- _WHAT YOU SHOULD DO_: Although pictures appear in the data, the answer should contain only the lines from its start through the line with "Given: Click Google翻訳：WebAPI", written out exactly.

- _DATA RECORDS_:

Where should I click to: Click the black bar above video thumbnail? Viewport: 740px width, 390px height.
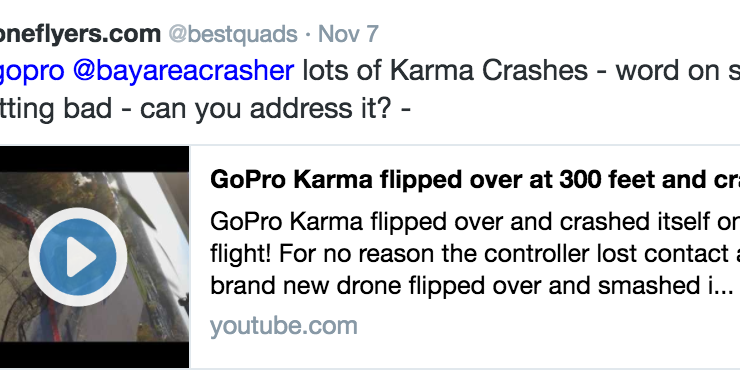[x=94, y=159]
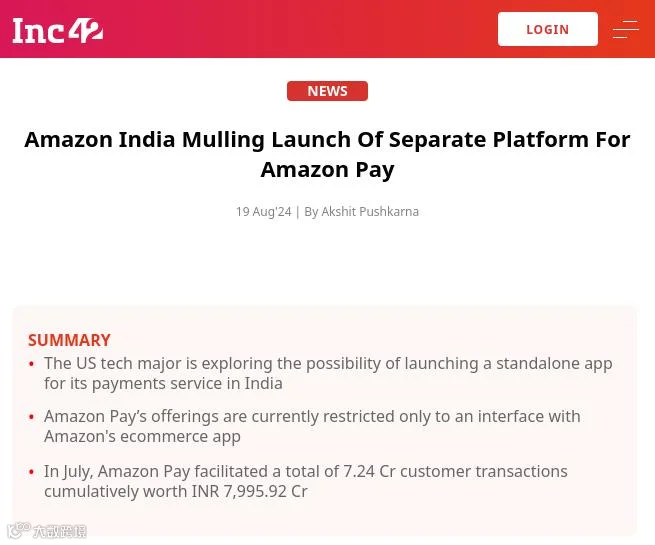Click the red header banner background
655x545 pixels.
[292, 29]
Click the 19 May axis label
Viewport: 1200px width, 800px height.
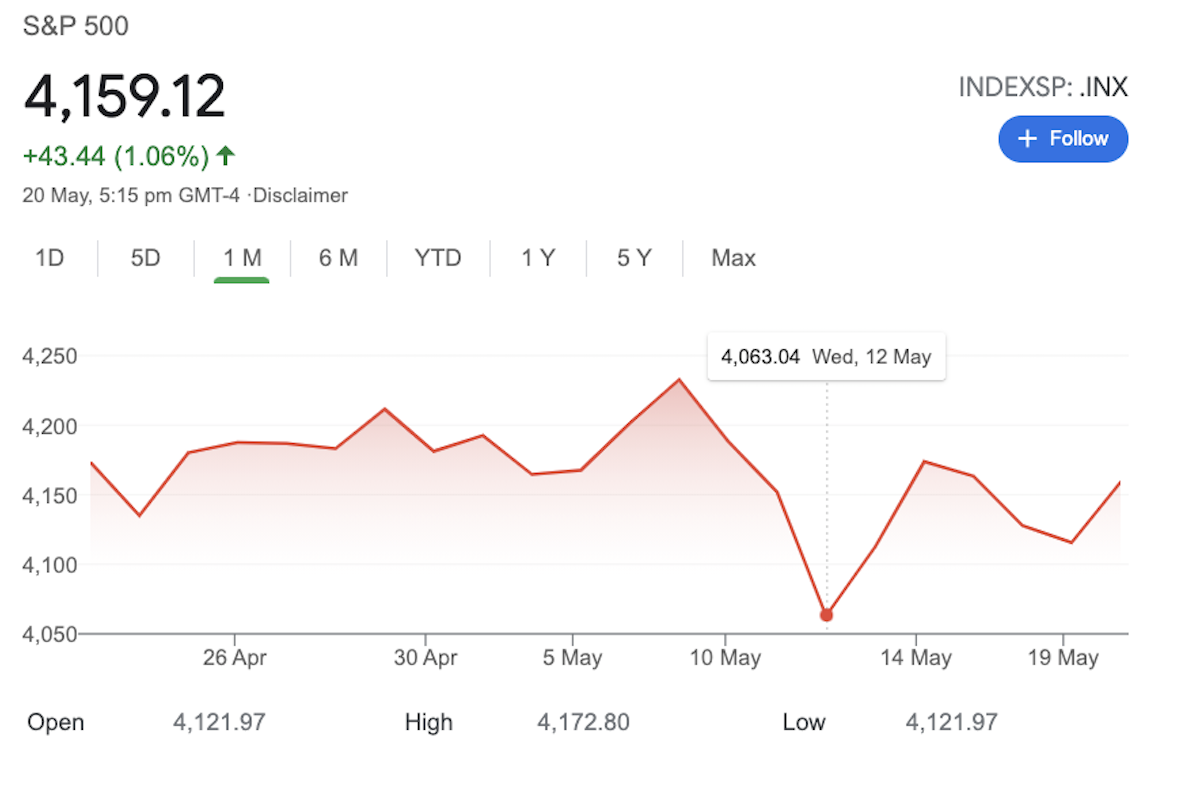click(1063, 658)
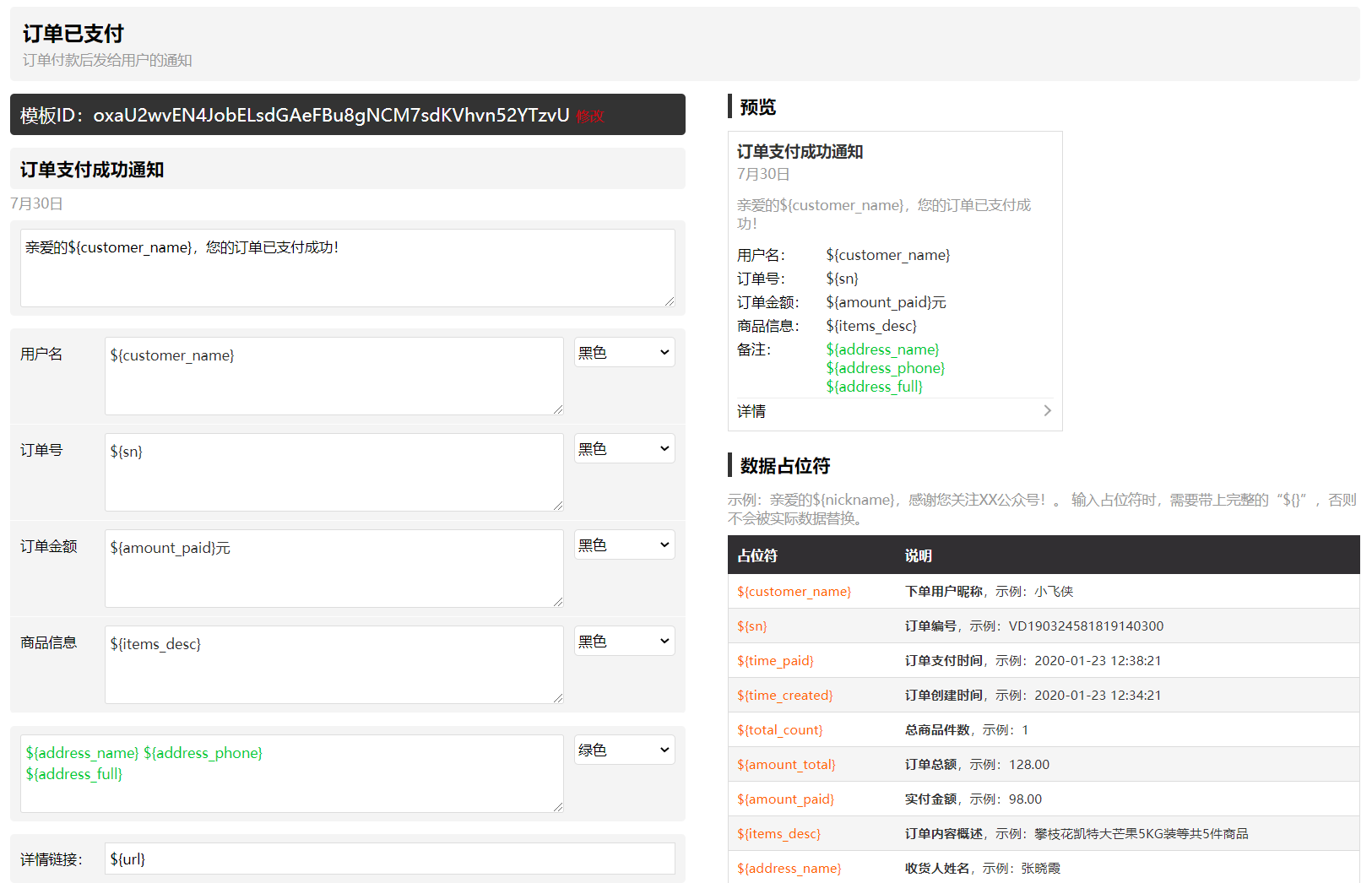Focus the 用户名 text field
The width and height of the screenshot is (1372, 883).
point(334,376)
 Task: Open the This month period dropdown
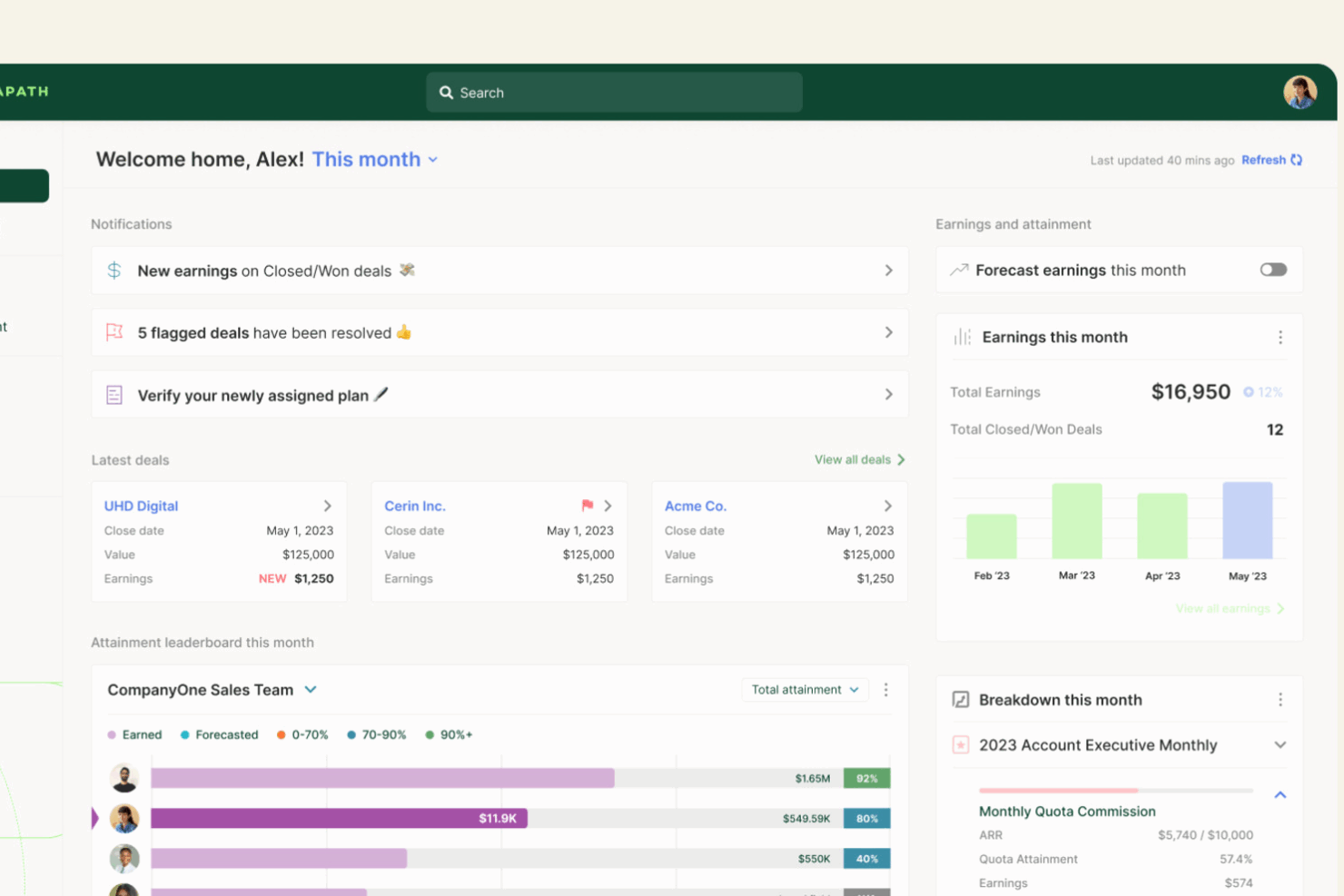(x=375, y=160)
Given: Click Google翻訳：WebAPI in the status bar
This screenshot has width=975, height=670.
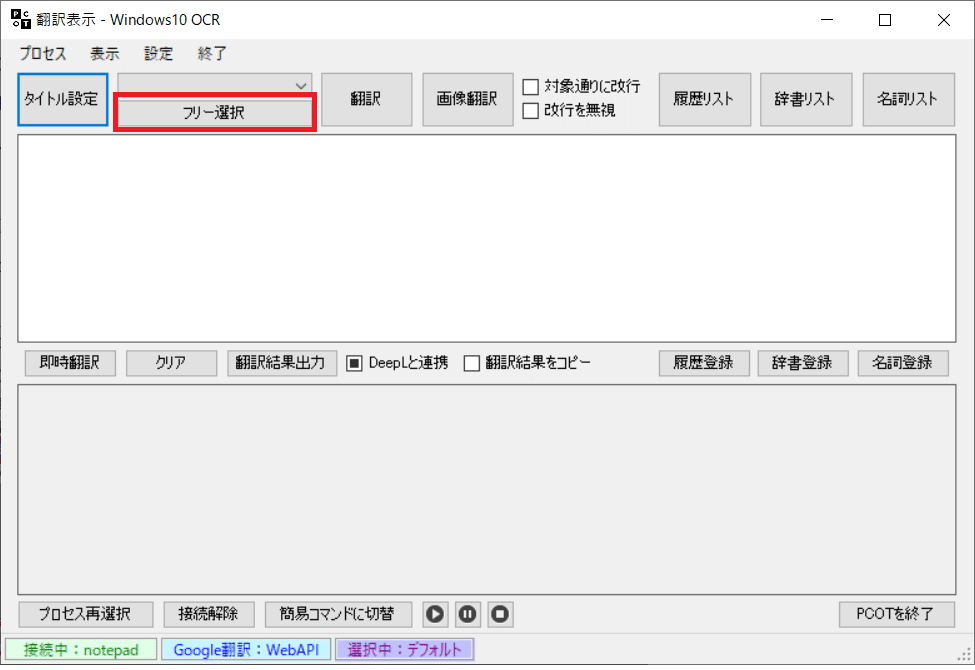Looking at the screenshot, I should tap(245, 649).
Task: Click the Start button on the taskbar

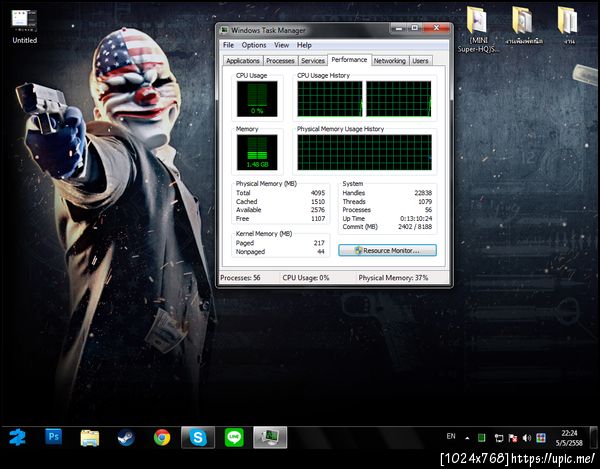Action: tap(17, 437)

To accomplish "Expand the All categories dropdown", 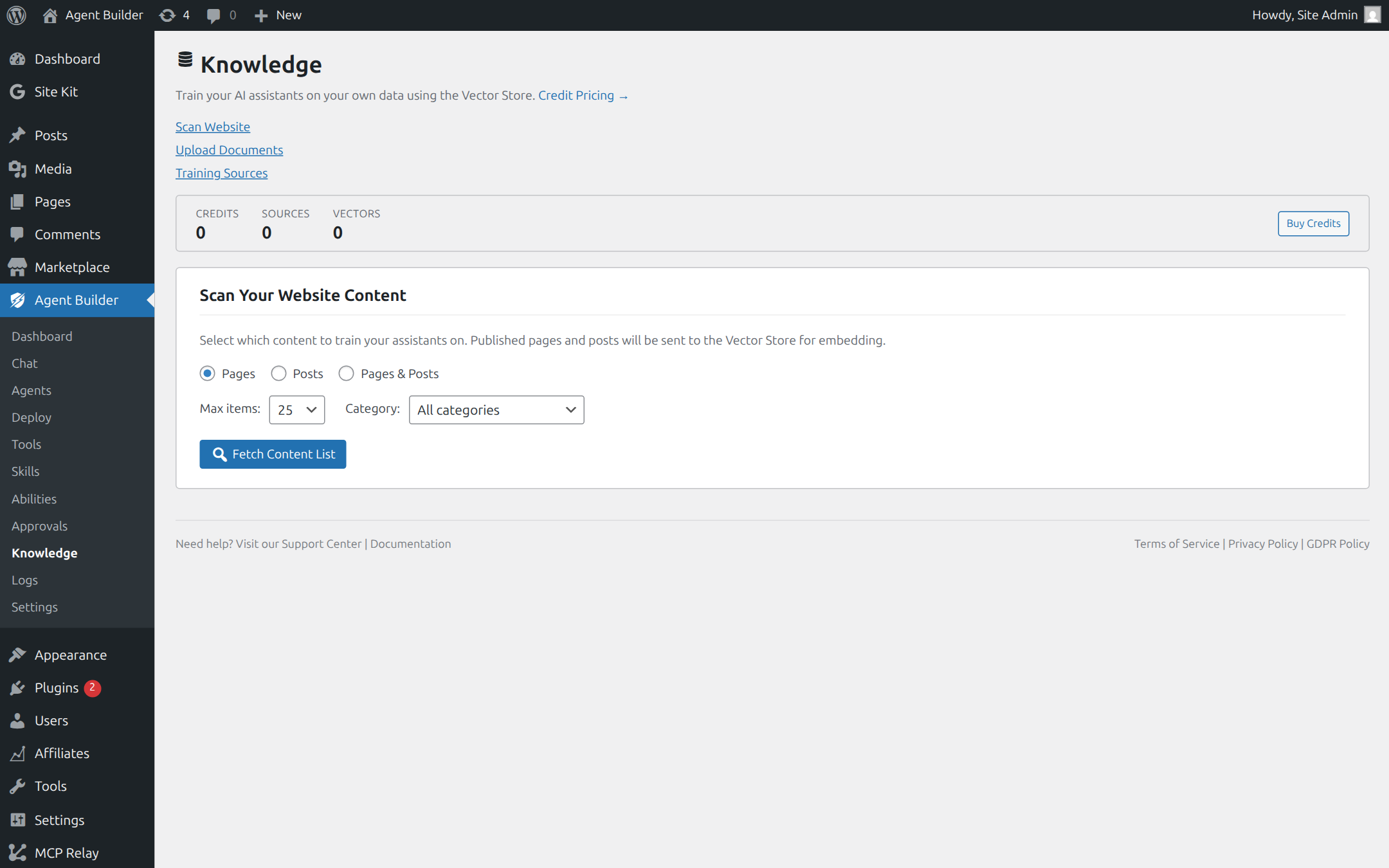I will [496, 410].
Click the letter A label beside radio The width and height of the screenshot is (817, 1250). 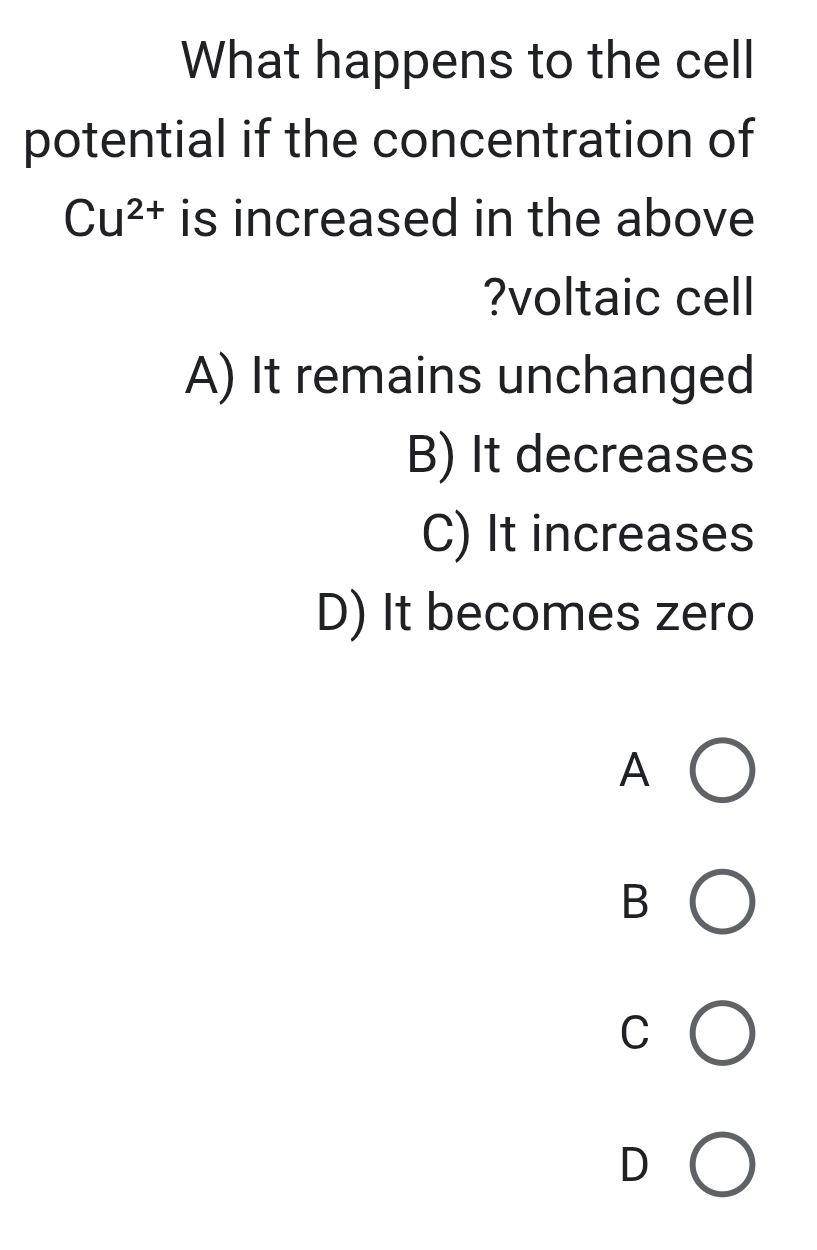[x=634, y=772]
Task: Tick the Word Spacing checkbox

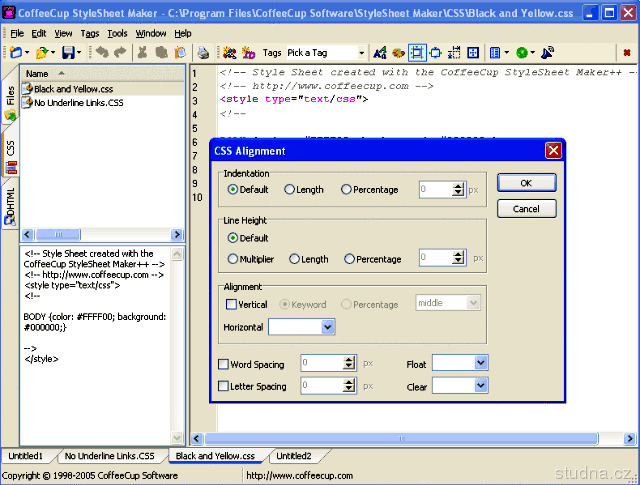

- _FINAL ANSWER_:
Where should I click to: Click the black bar above video thumbnail? Viewport: 740px width, 390px height.
[x=94, y=159]
Click the red header banner background
655x545 pixels.
[292, 29]
Click the 19 May axis label
Viewport: 1200px width, 800px height.
click(1063, 658)
Focus the 用户名 text field
The width and height of the screenshot is (1372, 883).
point(334,376)
 Task: Open the This month period dropdown
(x=375, y=160)
Given: Click Google翻訳：WebAPI in the status bar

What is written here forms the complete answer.